For the PE firms who have already injected the funds and have entered into the management of a company following effects can ensue: 

  1. PE firm’s ownership in all the underlying companies is not intended to be long term so they are usually not prepared for a crisis like this. They would not have even planned for such an emergency at the time of effecting acquisition. In a normal stance what a company expects is a crisis of natural disaster or any cyber affair. 
  2. PE firms may also be experiencing a situation where they have multiple underlying companies with thousands of employees looking for guidance and direction.
  3. All the companies burdened with debt, would ultimately impact the PE firms who may face increased liquidity risks and unexpected challenges concerning their ability to make interest payments and avoid defaults.
  4. In this outbreak, customer behaviour has changed exponentially. The underlying companies operations have reduced and the revenue from those operations have become limited. The companies have ramped down their production and have slowed down their purchases. All the companies dealing in products that are underneath the degree of basic consumption needs are not being preferred. Customers are sitting at home and have shifted their consumption habits towards those products needed to survive the crisis. 
  5. For PE firms, this means a radical shift in ongoing business strategy. This becomes a threat to survival for the companies who cannot adapt. This kind of interference diminishes the business and in the worst case, ends a company prospects for growth and further survival. Innovating and investing in dominant sale options like online, may help get them out of the complication. 
  6. The investors who are investing through the PE firms may demand transparency regarding the firm’s actions in the crisis. While dealing with the crisis, PE firms could overlook basic investment company issues, such as commitment call deadlines, financial statement filings and shareholder updates. The firms must focus on reviewing valuation models for deterioration of any assets affected by the crisis.

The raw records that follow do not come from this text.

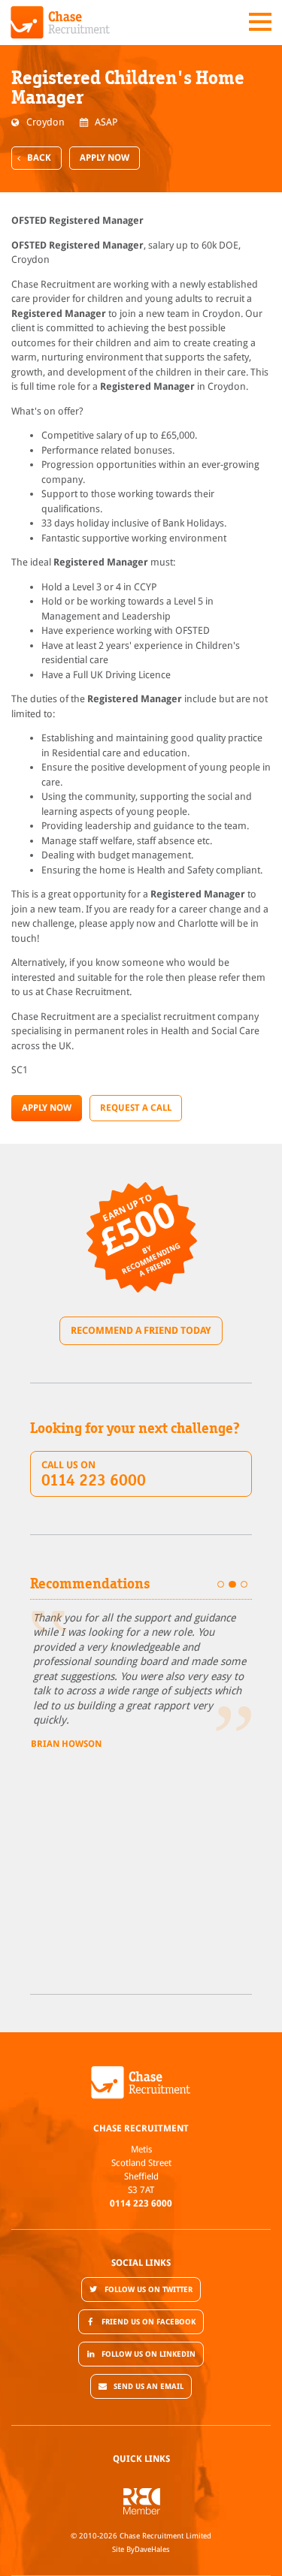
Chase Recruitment (61, 22)
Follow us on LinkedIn (149, 2354)
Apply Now (104, 157)
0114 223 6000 (141, 2203)
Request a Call (135, 1107)
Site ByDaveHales (141, 2549)
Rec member (141, 2501)
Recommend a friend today (141, 1330)
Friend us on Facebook (149, 2322)
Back (39, 157)
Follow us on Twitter (149, 2289)
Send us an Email (148, 2386)
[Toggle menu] (260, 22)
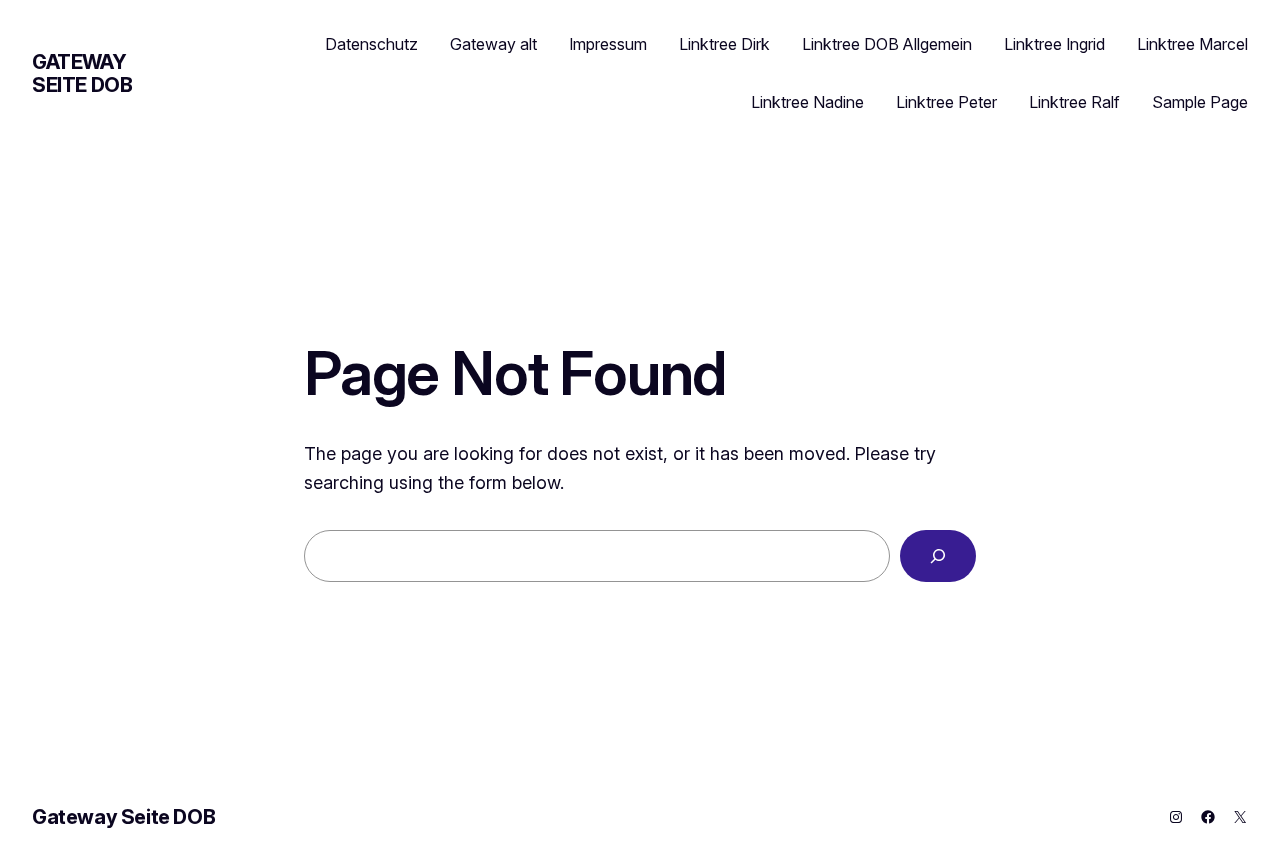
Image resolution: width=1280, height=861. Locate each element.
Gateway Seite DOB (82, 73)
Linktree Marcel (1192, 44)
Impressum (608, 44)
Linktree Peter (946, 102)
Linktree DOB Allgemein (887, 44)
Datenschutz (371, 44)
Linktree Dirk (724, 44)
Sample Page (1200, 102)
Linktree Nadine (807, 102)
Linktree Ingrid (1054, 44)
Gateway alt (493, 44)
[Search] (938, 556)
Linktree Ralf (1074, 102)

The crisis if looked at from another perspective can also be proved to be an opportunity for the industry to excel and transform. For the past many years all the PE firms who have been successful in building up and accumulating large funds which are still unused can be used at this time to make tough business decisions that could help the underlying companies move beyond the crisis. PE firms may deploy this capital commonly called as the ‘dry powder’ to meet the social expectations of the larger market.

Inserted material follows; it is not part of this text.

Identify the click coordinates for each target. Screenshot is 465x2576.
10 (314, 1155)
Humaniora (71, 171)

The disturbance caused by this pandemic accompanied with economic slowdown in India can lead to creating opportunities for the investors who are viewing the crisis as a bigger picture. According to some experts, investors may see a maximum demand slowdown for investment for two quarters and it would not be impacted in the long term. 

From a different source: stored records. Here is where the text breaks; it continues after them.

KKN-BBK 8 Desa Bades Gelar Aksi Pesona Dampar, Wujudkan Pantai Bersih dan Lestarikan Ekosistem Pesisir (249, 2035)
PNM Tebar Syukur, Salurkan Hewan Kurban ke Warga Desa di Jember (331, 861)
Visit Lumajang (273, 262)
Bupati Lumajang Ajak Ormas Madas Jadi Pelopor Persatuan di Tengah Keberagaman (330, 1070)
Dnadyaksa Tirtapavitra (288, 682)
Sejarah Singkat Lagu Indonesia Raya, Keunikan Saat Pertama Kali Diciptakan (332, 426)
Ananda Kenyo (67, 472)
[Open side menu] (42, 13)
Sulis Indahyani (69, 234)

Several companies are going to need to raise fresh equity capital if they wish fresh credit which in turn implies that PE investments are going to be inevitable. Only the fit companies would be able to survive around this disruptive crisis.

Conclusion

The situation of the crisis from what it was a decade ago is quite different because of factors like a stronger economy, the financial system is far more volatile and the damage is likely to be contained. The crisis demands an improvement in the expertise in strategic sourcing for underlying companies. Covid-19 has taught the PE players to pay heed to crisis management like this, business continuity plans and downside protections.